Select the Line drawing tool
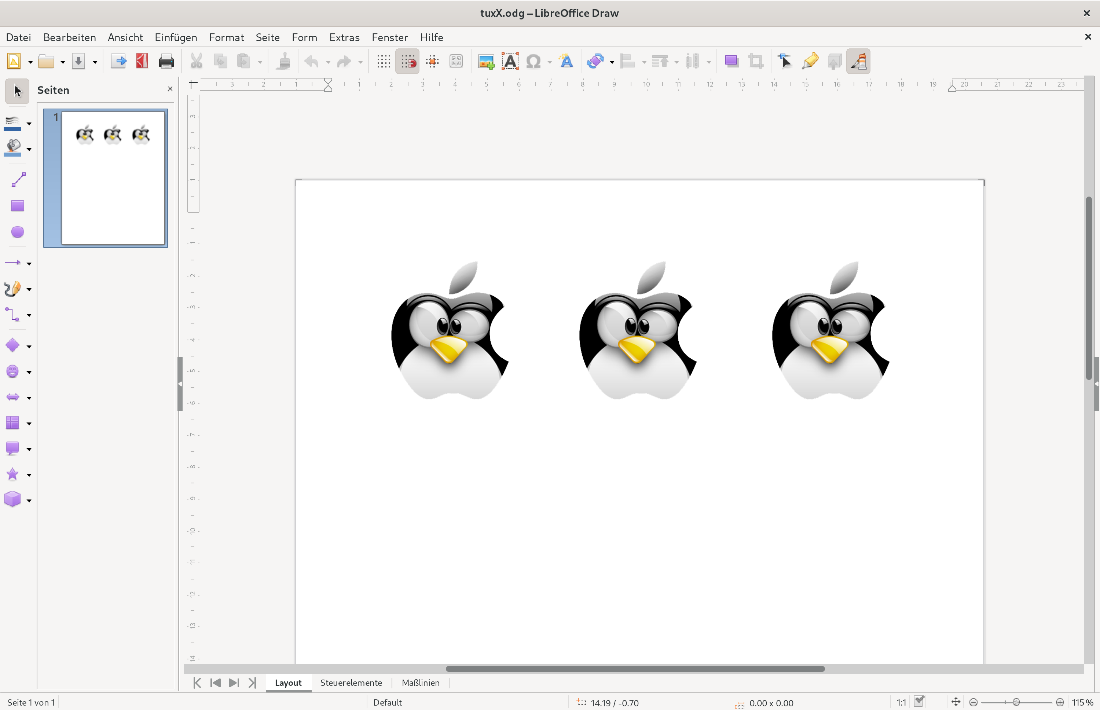Viewport: 1100px width, 710px height. (x=18, y=180)
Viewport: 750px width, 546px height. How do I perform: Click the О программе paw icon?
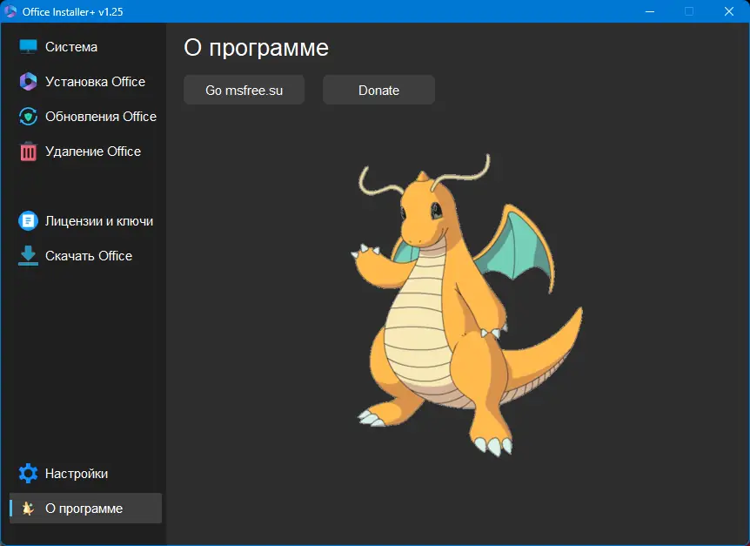(x=27, y=508)
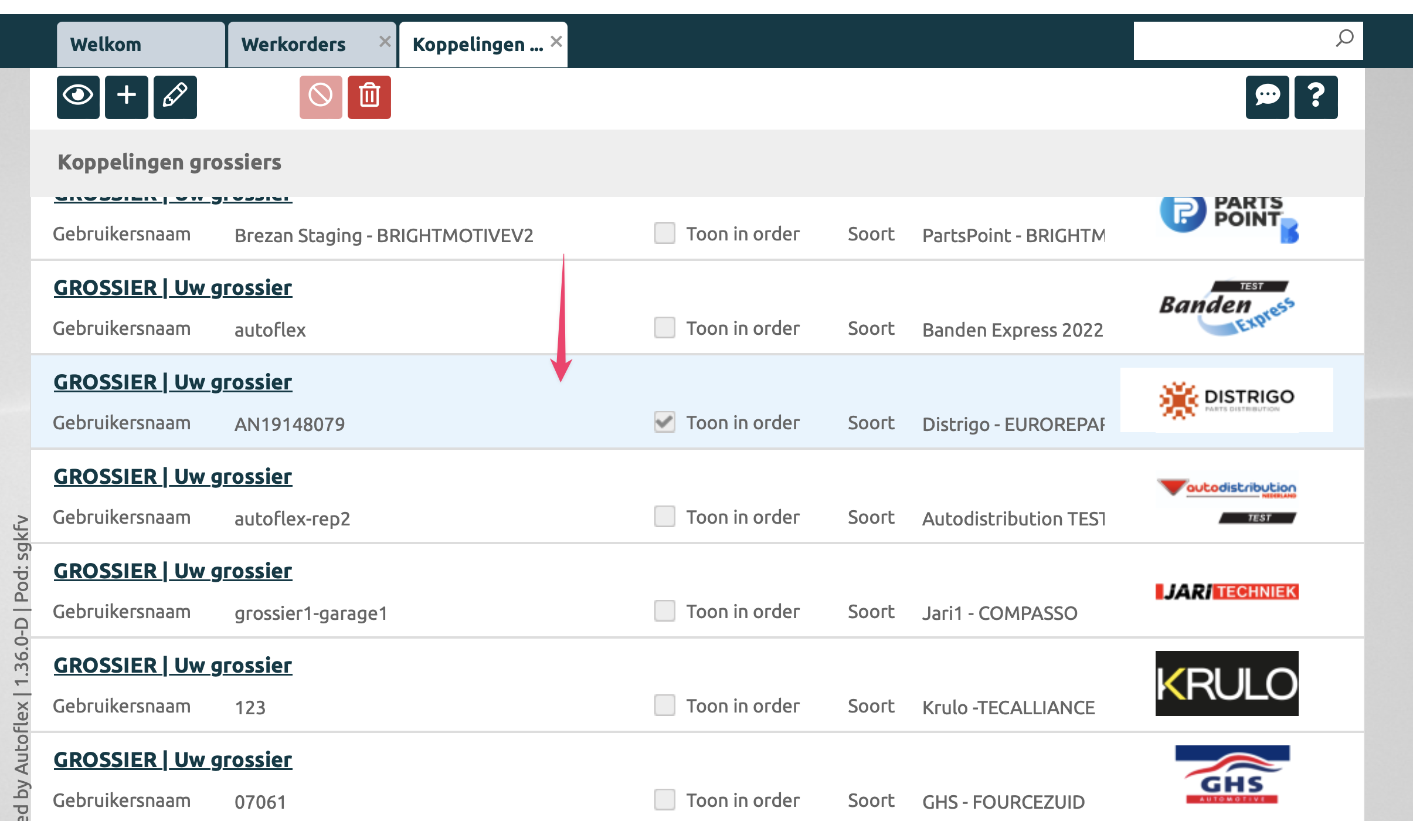The height and width of the screenshot is (821, 1413).
Task: Switch to the Welkom tab
Action: [106, 45]
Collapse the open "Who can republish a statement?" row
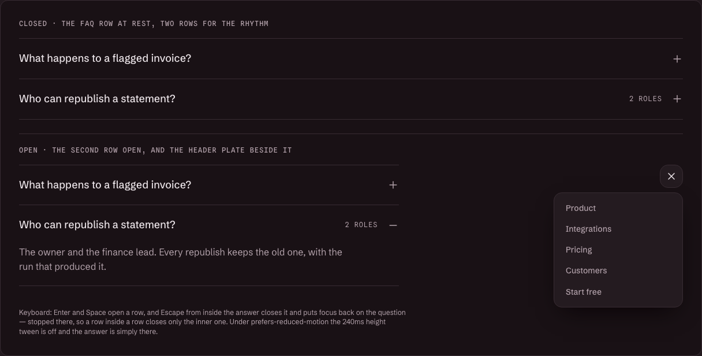Viewport: 702px width, 356px height. click(x=209, y=225)
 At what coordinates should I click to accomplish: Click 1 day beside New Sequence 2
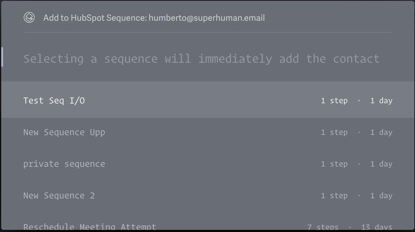381,195
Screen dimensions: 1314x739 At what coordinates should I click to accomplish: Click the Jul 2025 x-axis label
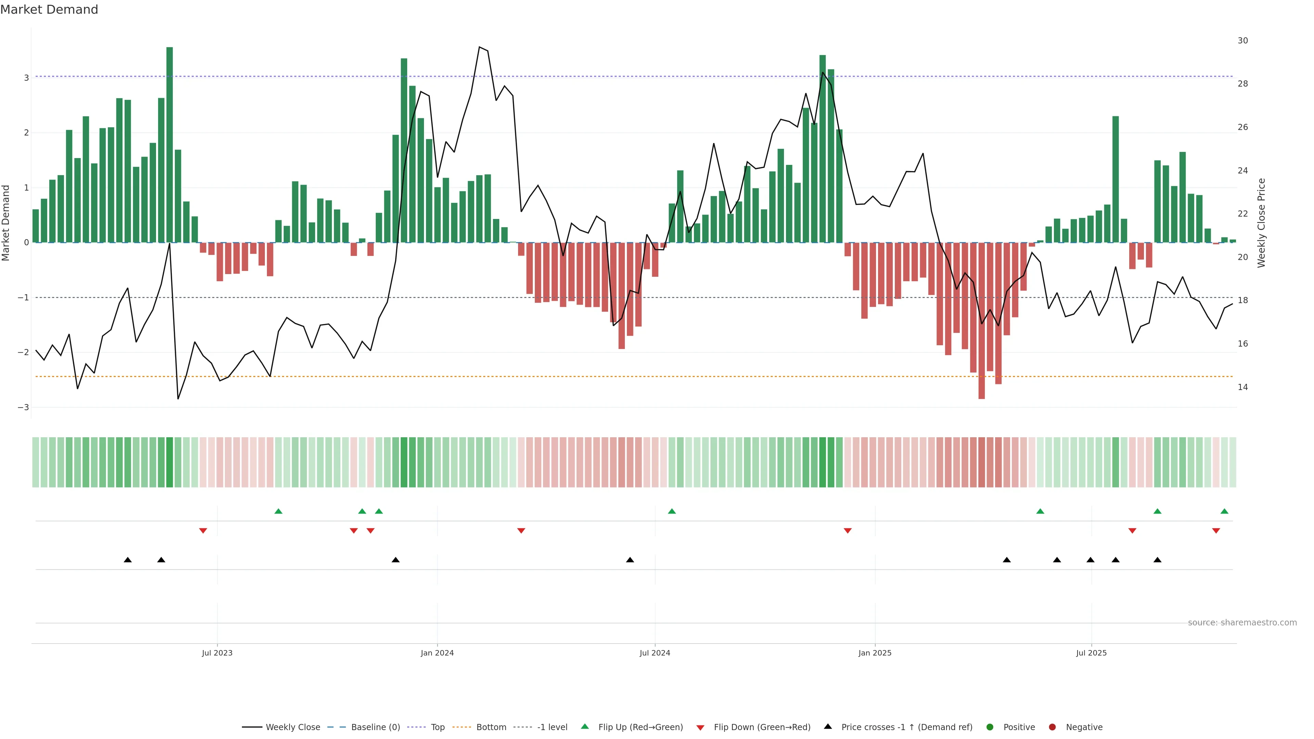[x=1091, y=653]
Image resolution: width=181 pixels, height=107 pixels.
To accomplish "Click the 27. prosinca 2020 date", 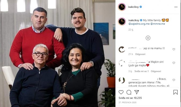I will point(127,102).
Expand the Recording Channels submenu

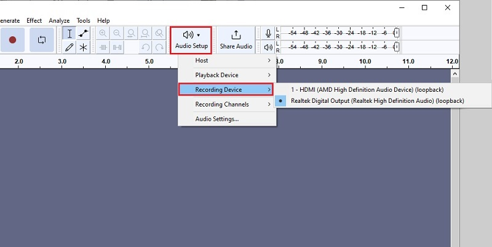pos(226,104)
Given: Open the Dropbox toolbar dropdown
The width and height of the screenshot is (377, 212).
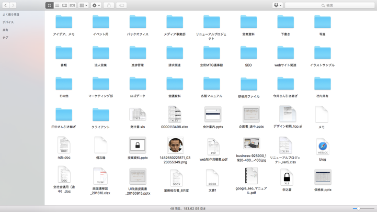Looking at the screenshot, I should 277,5.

EXERCISE INSTRUCTIONS | Rewrite the listing, starting at its beginning and ending at the line that contains "Action: [106, 45]", with "Line drawing" replaced by "Freehand" and nothing else changed. Leave the pictures out of your answer.

REPLY |
Select the Freehand tool
Viewport: 1100px width, 710px height. (x=18, y=180)
Viewport: 750px width, 546px height. How do I perform: Click the О программе paw icon?
(x=27, y=508)
The height and width of the screenshot is (821, 1413).
Task: Switch to the Welkom tab
Action: [106, 45]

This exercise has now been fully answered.